A leptin-deficient obese mice model was previously found to have decreased insulin sensitivity when exposed to CIH.8 These findings suggest a role for leptin in the induction of hepatic insulin sensitivity during CIH. Leptin has been found to be an important determinant of hepatic triglyceride deposition due to its role on hepatic fatty acid oxidation and the deleterious effect of leptin hepatic resistance.9,10
Hypoxia-inducible factor (HIF)-lα has been shown to regulate several genes during hypoxia, such as visfatin, a novel adipocytokine with insulin-mimetic functions. Along with leptin actions, visfatin-induced insulin receptor activation might help to explain the improved hepatic insulin sensitivity observed in this model.11-13
Insulin resistance is thought to play a major role in NAFLD and NASH, which have leaded some authors to suggest that they are a feature of the metabolic syndrome.14 However, increased hepatic insulin sensitivity has been shown to be deleterious in abnormal conditions such as those observed in PTEN-/- mice and diacylglycerol acyltransferase 2 (DGAT2) antisense oligonucleotide-treated mice with methionine and choline-deficient diet-induced NAFLD.15,16
How can this apparently contradictory phenomenon occur? Insulin decreases glucose oxidation and induces energy deposition, activating fatty acid synthesis through SREBP-1c.17 Insulin also decreases apo-B100 and microsomal triglyceride transfer protein (MTTP) expression, reducing triglyceride exportation in VLDL form.18 This insulin-mediated gene regulation causes increased hepatic triglyceride content and steatosis under conditions with abnormally high available lipids.

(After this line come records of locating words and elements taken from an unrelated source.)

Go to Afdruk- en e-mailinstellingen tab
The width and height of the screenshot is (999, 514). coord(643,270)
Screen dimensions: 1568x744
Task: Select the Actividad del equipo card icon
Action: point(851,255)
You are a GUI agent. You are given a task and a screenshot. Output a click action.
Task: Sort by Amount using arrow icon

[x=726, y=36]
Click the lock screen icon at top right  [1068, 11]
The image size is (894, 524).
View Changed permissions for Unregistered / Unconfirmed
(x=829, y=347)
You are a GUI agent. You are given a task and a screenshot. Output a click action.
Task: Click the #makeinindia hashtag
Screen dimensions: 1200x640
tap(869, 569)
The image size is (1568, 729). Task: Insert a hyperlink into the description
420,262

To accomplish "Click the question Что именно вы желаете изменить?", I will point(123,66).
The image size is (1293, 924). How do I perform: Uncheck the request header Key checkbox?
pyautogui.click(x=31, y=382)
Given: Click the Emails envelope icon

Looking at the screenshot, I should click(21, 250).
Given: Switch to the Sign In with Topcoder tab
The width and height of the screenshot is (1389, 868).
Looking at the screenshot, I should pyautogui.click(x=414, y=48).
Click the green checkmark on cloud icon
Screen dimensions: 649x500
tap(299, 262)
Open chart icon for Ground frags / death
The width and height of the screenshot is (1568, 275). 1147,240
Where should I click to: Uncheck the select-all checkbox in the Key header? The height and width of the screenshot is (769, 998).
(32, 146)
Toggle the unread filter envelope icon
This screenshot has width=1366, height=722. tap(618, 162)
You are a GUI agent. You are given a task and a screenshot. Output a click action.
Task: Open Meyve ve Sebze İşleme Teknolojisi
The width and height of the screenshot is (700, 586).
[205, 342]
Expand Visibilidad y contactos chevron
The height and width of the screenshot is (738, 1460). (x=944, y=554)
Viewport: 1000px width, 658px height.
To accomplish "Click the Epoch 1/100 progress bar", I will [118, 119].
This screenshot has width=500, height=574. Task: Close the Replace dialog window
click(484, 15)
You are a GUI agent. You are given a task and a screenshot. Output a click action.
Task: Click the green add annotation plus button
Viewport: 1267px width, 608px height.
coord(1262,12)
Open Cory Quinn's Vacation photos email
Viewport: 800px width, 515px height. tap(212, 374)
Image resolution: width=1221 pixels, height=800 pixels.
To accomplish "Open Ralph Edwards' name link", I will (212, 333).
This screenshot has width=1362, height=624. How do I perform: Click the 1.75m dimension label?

Under stressful, metabolically-demanding situations (such as CIH), the protective effect of triglyceride deposition may be lost by massive induction of fatty acid oxidation, due to leptin and other factors, provoking oxidative damage and lipid peroxidation.
These experimental findings point at OSAS as a probable factor in NASH progression, which has already been associated with features of the metabolic syndrome, abnormal liver enzymes and lipid peroxidation.19-22 However, consistent clinical data linking OSAS to NASH is lacking as most studies have used either questionnaires testing OSAS symptoms or non-invasive NASH diagnostic tests to evaluate this association.19-23 A small case series (n = 18) documented an association between OSAS and NASH. In this study, 66.6% of patients with moderate-to-severe OSAS and abnormal liver enzymes were found to have NASH.24 Unfortunately, Tanne et al. used the presence of abnormal liver enzymes to decide whether to biopsy or not the liver of a patient with suspected NAFLD, which has been shown to be a poor diagnostic tool for NASH screening.
In conclusion, further clinical evidence is eagerly awaited to evaluate the role of OSAS as a factor in the progression of hepatic steatosis to NASH. In the meantime, OSAS screening and treatment in NASH patients seems to be appropriated.